A-t-il réussi à atteindre les objectifs fixés par le manager ? Les a-t-il même dépassés ? Sur ce point, pas de surprise. Les résultats doivent être factuels.
“C’est le rôle du manager de fixer des objectifs clairs et mesurables pour son équipe (sous forme d’OKR par exemple). Et si ce n’est pas le cas, il ne faut surtout pas que les collaborateurs hésitent à être proactifs sur le sujet, proposer et ajuster si besoin ».
« C’est la clé pour parler le même langage et savoir exactement les sujets qui doivent être abordés en entretien. Personne n’est sensé tomber de sa chaise en apprenant ce qu’attendait son manager. Pour que cet entretien soit productif, il doit être un bilan d’éléments prédéfinis en amont.”
Au-delà des objectifs, l’entretien est l’occasion de regarder plus en détails les résultats pour prendre le moment de reconnaître les succès ou alors, lorsque les objectifs ne sont pas atteints, réfléchir à ce qui peut être mis en place pour la période suivante.
Cela étant dit, le seul mot d’ordre sur la teneur des échanges est qu’ils doivent être factuels.
“Le feedback doit être factuel.

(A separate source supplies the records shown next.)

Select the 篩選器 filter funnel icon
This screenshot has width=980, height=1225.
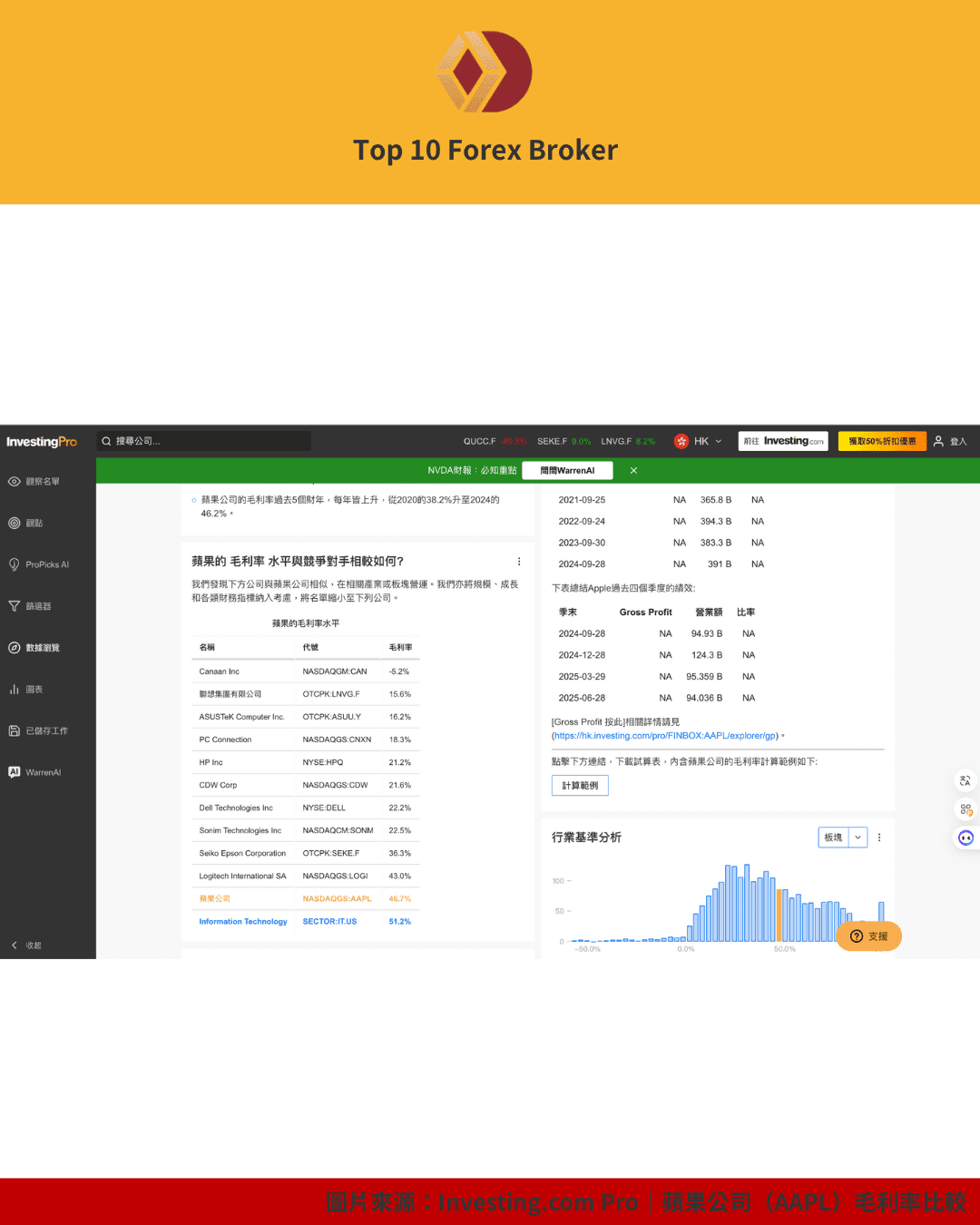(x=15, y=606)
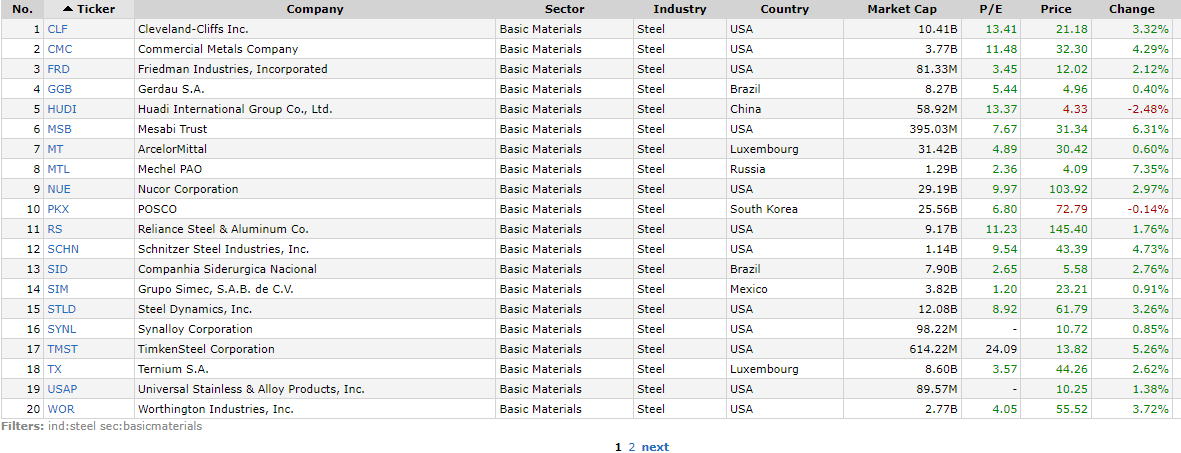Open the WOR ticker link
The image size is (1181, 453).
point(60,409)
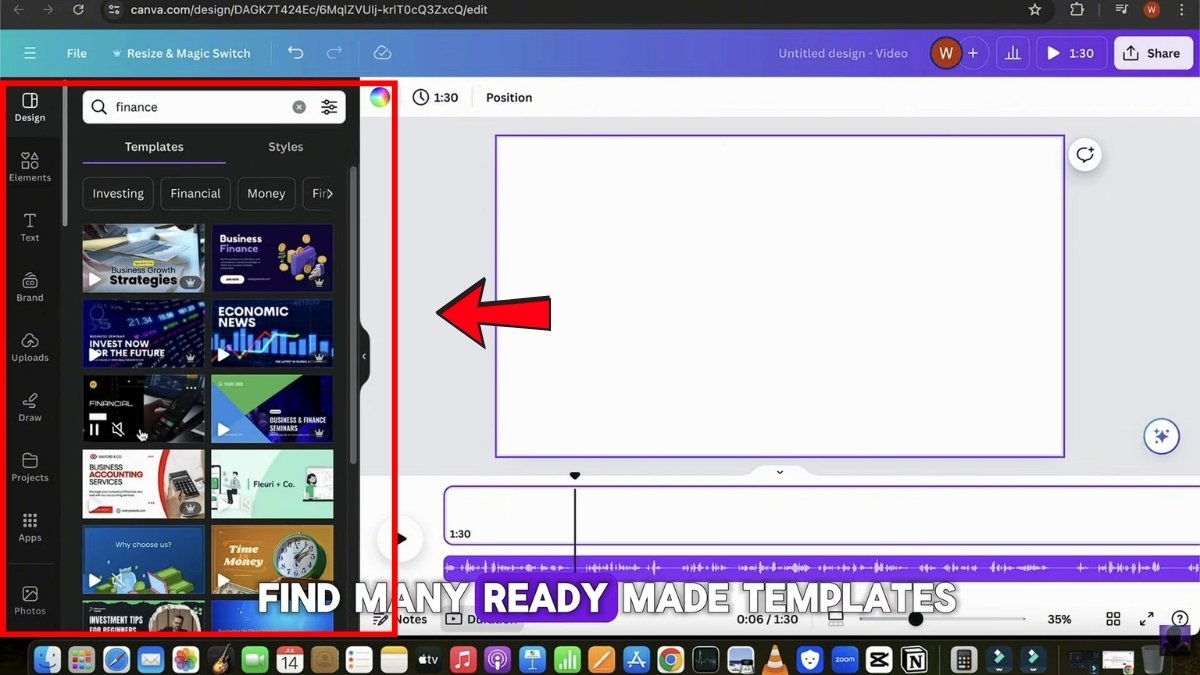Open the Brand kit panel
This screenshot has width=1200, height=675.
[x=30, y=286]
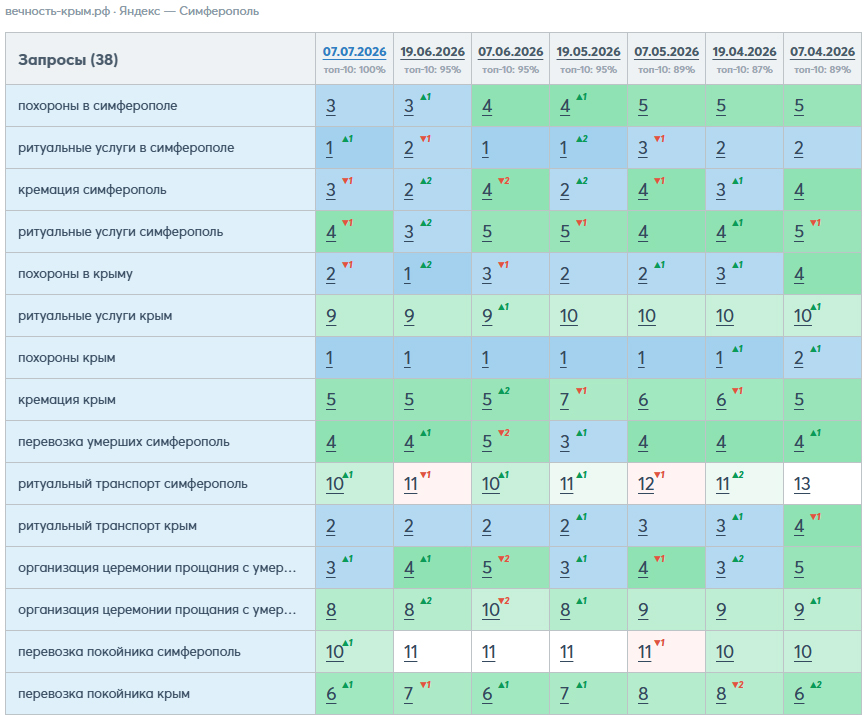Select the 07.04.2026 date header

[x=822, y=52]
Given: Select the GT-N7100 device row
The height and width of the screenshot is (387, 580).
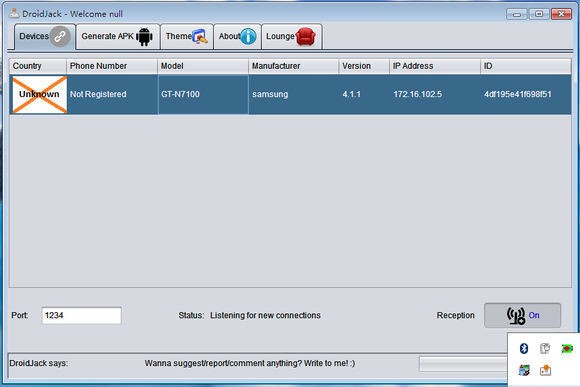Looking at the screenshot, I should pyautogui.click(x=290, y=94).
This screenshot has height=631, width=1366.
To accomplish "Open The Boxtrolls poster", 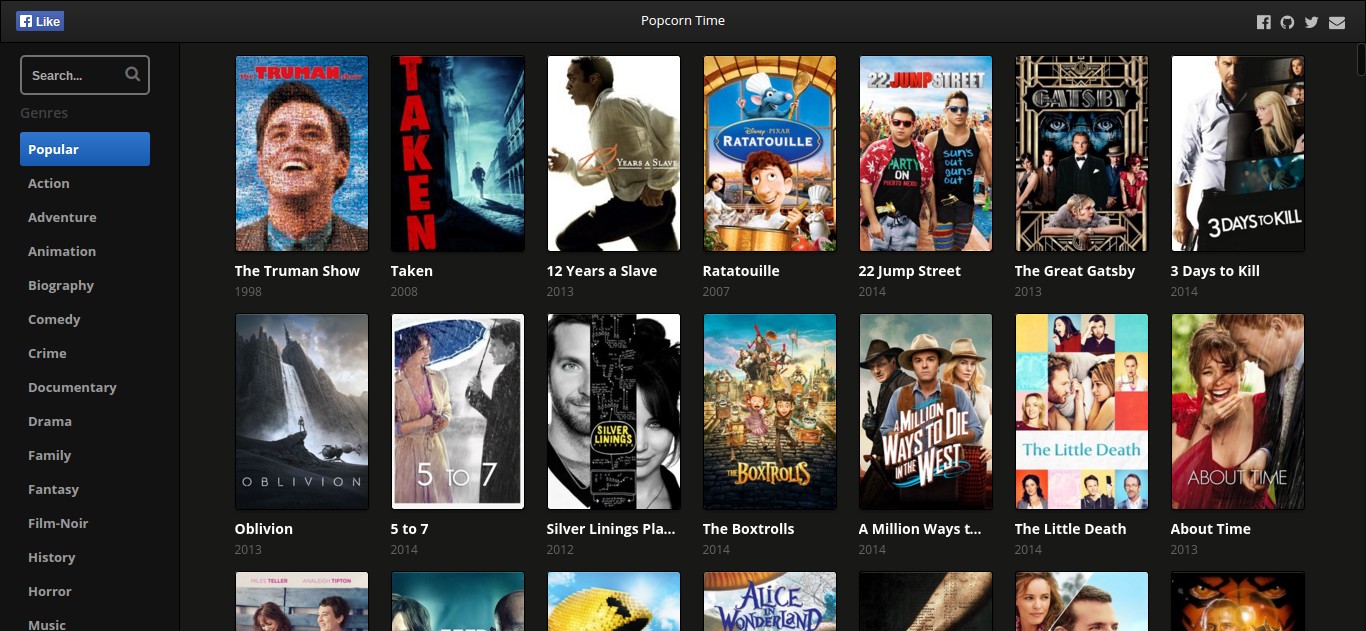I will (770, 411).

Et donc, amené avec des éléments et des exemples précis et circonstanciés. S’il ne l’est pas, il n’a pas de valeur”.
Comment s’y prendre ?
Il faut prendre le temps de préparer l’entretien en amont. Par exemple, l’employé peut venir avec les chiffres et résultats qui attestent de ses réussites :
“Apporter des chiffres pour quantifier le nombre de recrutements lorsque l’on est recruteur ou le nombre d’articles rédigés, de retombées presse ou de followers acquis par rapport à l’objectif lorsque si on est en charge de la communication ».
« Dès qu’on a de la donnée, les chiffres parlent. Ils sont utiles pour affiner la discussion et argumenter en vue d’une formation, d’une augmentation ou d’une prise de responsabilités”, assure Sarah.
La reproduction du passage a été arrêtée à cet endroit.